Rain Ottis, director of the Tallinn University of Technology (TTÜ) Centre for Digital Forensics and Cyber Security, said that Estonia had the specialists it needed to work through last fall's ID card crisis, however no two incidents are alike, which is why the country needs more specialists.
According to a report drawn up by a TTÜ investigative team, there are very few ID card security specialists in Estonia, and prior to the security flaw affecting hundreds of thousands of Estonian ID cards being revealed, the country also lacked an adequate system for responding to such a case.

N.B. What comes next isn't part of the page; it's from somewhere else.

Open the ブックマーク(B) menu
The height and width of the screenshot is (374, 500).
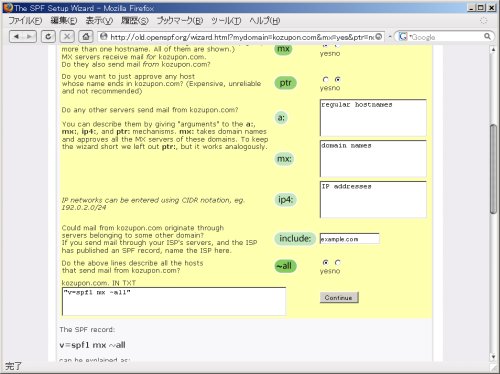pyautogui.click(x=180, y=21)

Ottis, who led the investigative team, told ETV news broadcast "Aktuaalne kaamera" on Wednesday evening that some sort of plans had existed in Estonia regarding what to do in such a situation, but stressed that each such case is unique, meaning that existing plans must also be further developed accordingly.
As Estonia is such a small country, he said, it cannot allow itself hundreds of experts for every nuance. "Indeed, there are fields in which just a few individuals are proficient in the relevant technology," he added, admitting that this in itself was a huge security flaw.

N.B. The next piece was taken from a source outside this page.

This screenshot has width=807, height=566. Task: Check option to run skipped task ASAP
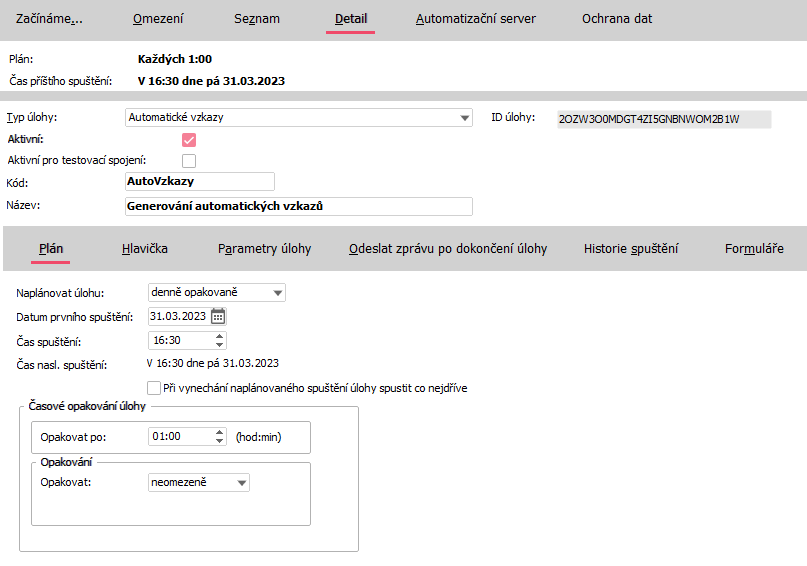pyautogui.click(x=154, y=388)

"There is nothing else to be done here — we have to train more of these people, and establish a community that will produce more of them, whether in the private, academic or public sector," Ottis said. "This cannot all be brought under one roof. There is also nothing wrong with these specialists being in the private sector if they can be reached by the state in an emergency."

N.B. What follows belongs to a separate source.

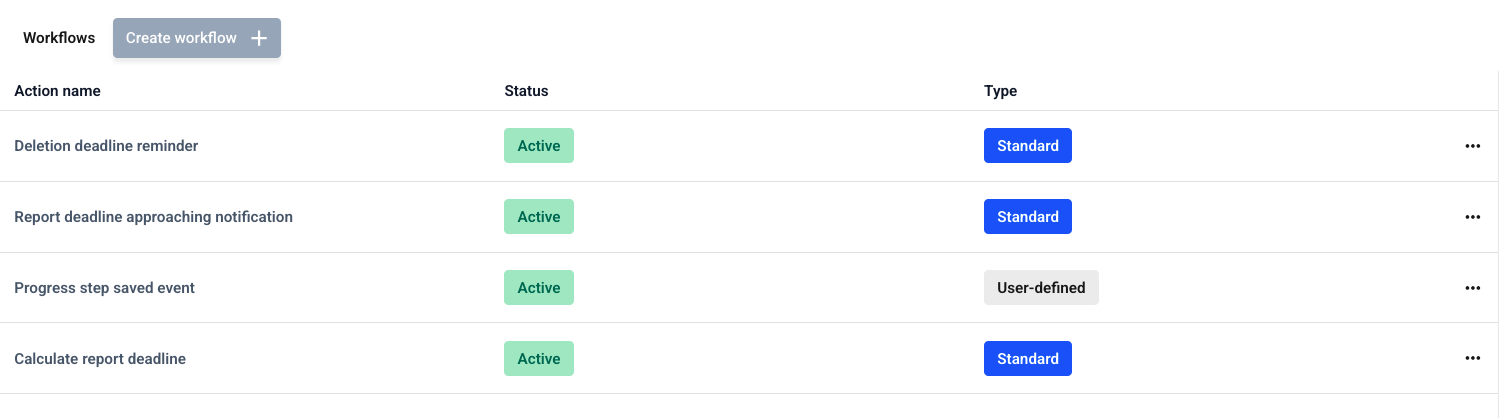Viewport: 1499px width, 418px height.
Task: Open three-dot menu for Report deadline approaching notification
Action: [1472, 217]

According to the center director, there were enough specialists in Estonia to overcome last fall's ID card security crisis, however, the country still needs more of them.
The next incident: when, not if
"Of course it'd be good for there to be more of them — a reserve — as no two incidents are exactly alike," Ottis said. "The next incident — and this is not a matter of if, but when — will no doubt need this reserve. This is a long-term issue, as these people cannot be trained in two weeks; this requires long-term decisions that look decades into the future."
He pointed out that similar security flaws are detected every year, whether they directly affect technology in use in Estonia or not.
"In this case, it was a global incident affecting over one billion different devices, fewer than 0.1 percent of which happened to be Estonian ID cards," Ottis said. "But such things happen constantly. And this is exactly why it is necessary to practice skills and plans, to ensure preparedness to respond quickly and reasonably."